Turning again to Dictionary.com, we find four-wheel drive to be defined as “a drive system in which engine power is transmitted to all four wheels for improved traction,” with the term first known to have been used between 1925 and 1930.
We look back to our post on AWD, and Dictionary.com’s definition: “a system used in motor vehicles in which all four (or more) wheels are permanently connected to the source of power, in such a way that each wheel is able to rotate at a different speed.” We see that the difference is that AWD is permanent and allows each wheel to rotate at different speeds.
In the case of our two vehicles, the one with 4WD has a shifter for placing it into 4WD mode (there are actually 2 4WD modes, but that is the topic of another post). When it is not in 4WD, the vehicle is rear-wheel drive (RWD). This alone would have helped with the low-traction situation at camp as the 3 growing campers and gear would have been over the drive wheels. Even in the winter, in RWD mode, this vehicle was able to get around better than Mr. Family Trivium’s outgoing FWD vehicle. Mrs. Family Trivium really only needed to put it into 4WD a few times to gain traction in winter driving, like when driving in unplowed snow over 6 inched deep. With her new vehicle, there is no need to worry about engaging a different mode as the AWD system automatically sends power to the wheels with traction.
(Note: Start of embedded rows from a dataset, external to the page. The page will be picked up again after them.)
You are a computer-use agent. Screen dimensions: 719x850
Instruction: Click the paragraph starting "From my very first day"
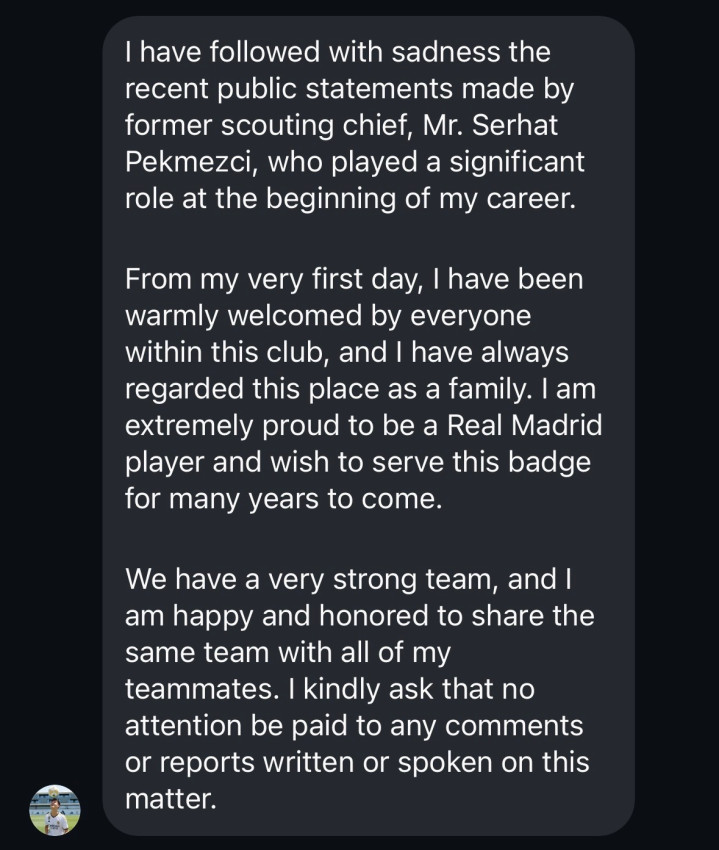click(364, 388)
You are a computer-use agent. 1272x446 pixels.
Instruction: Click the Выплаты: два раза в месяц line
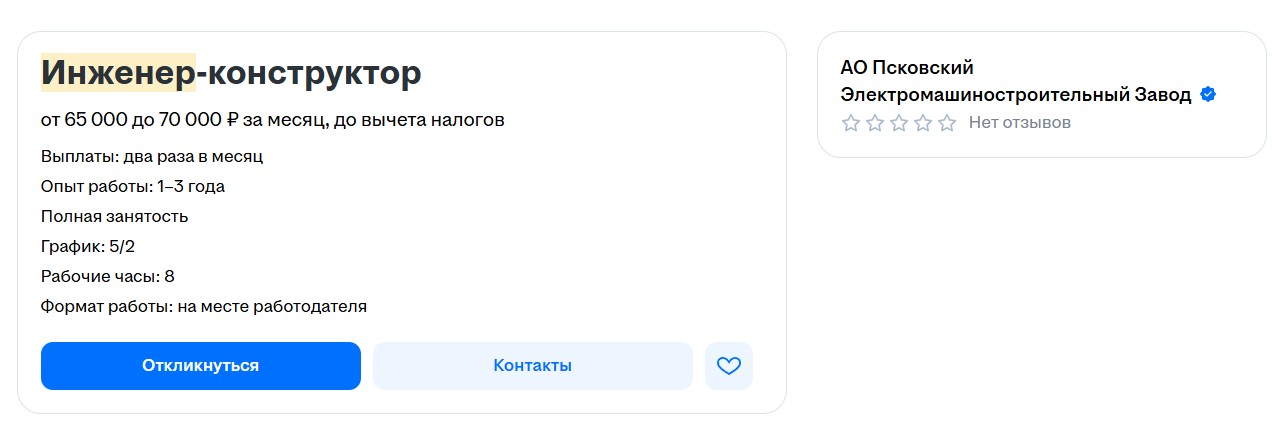click(x=152, y=157)
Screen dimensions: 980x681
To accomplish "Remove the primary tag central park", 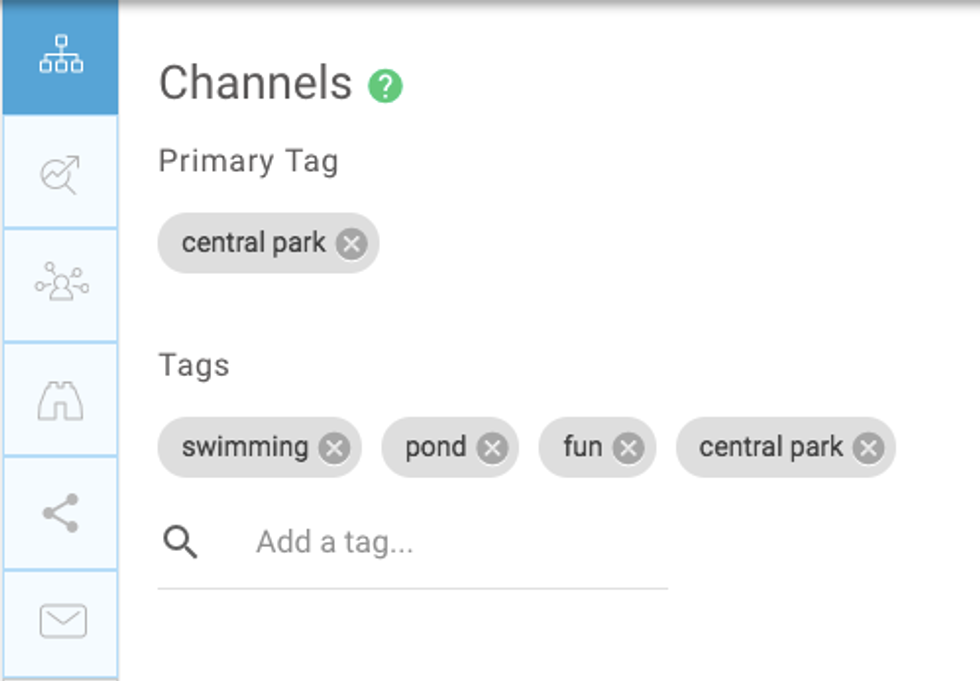I will pos(351,244).
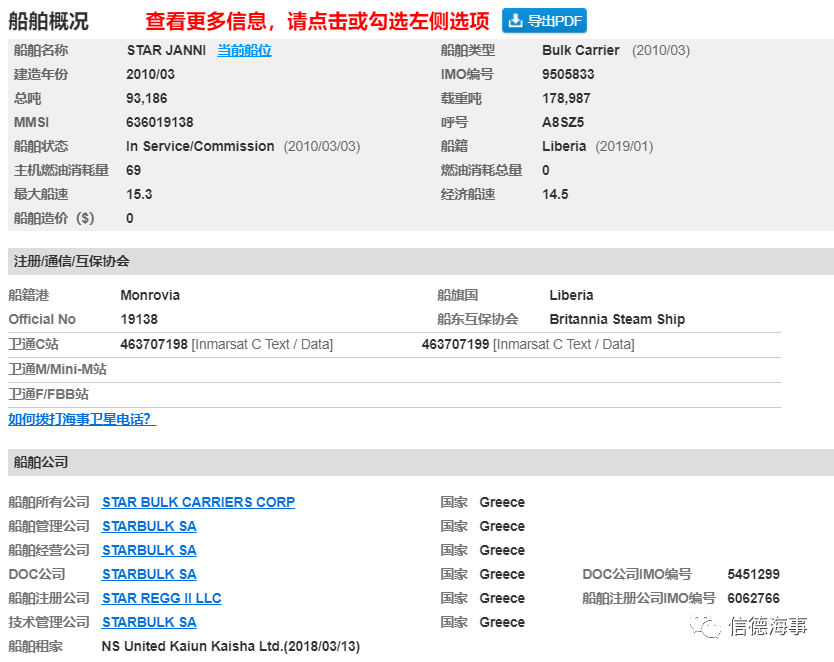Select the STARBULK SA link beside 技术管理公司

click(x=149, y=622)
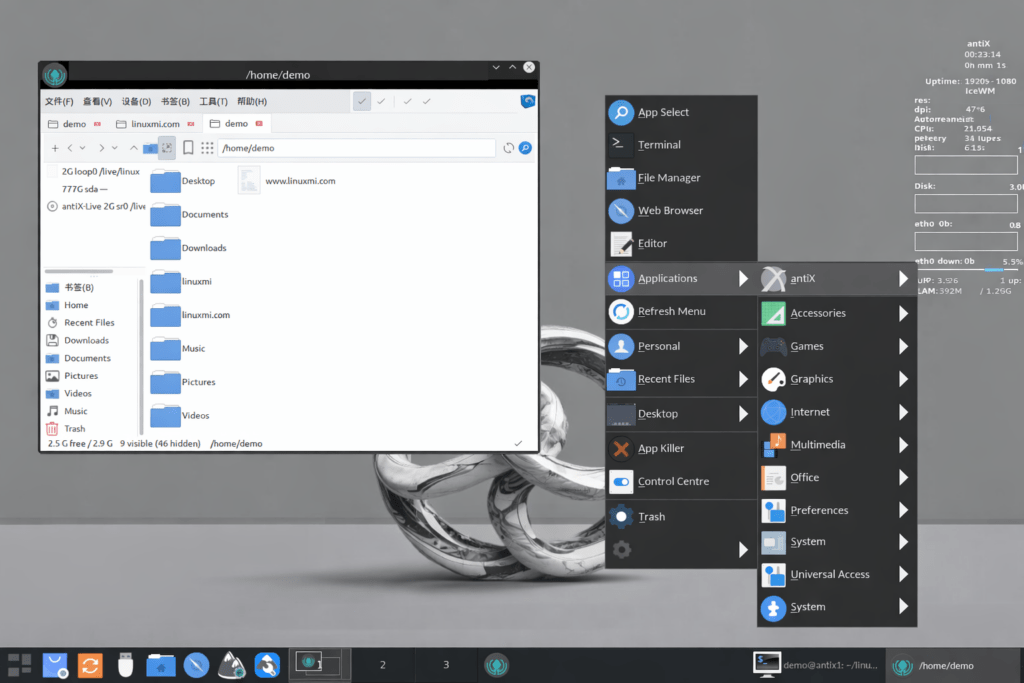
Task: Launch the web browser compass icon in taskbar
Action: 196,664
Why would a person want a vehicle with 4WD or AWD? Our family acquired our first AWD vehicle when Mrs. Family Trivium had a job where she was expected to report for work even if there was two feet of snow on the ground – she did indeed commute through this amount snow very shortly after the purchase was made. Meanwhile, Mr. Family Trivium was home bound, but had a more flexible work schedule at that time. While Mrs. Family Trivium has since moved to a different job, she is still expected to report under all weather conditions, as is Mr. Family Trivium, who is also essentially on call 24/7-365. Working on two different ends of town, two different directions from home, carpooling is inconvenient – we’ve done it.
So 4WD and AWD can hep power through deep snow, but does it have any other uses. It certainly could have helped on the steep, muddy road into camp last month. Yes, 4WD and AWD helps us get to the places where we so enjoy recreating. Mr. Family Trivium and kids are looking forward to getting to those sometimes difficult to reach trailheads during winter break this coming school year.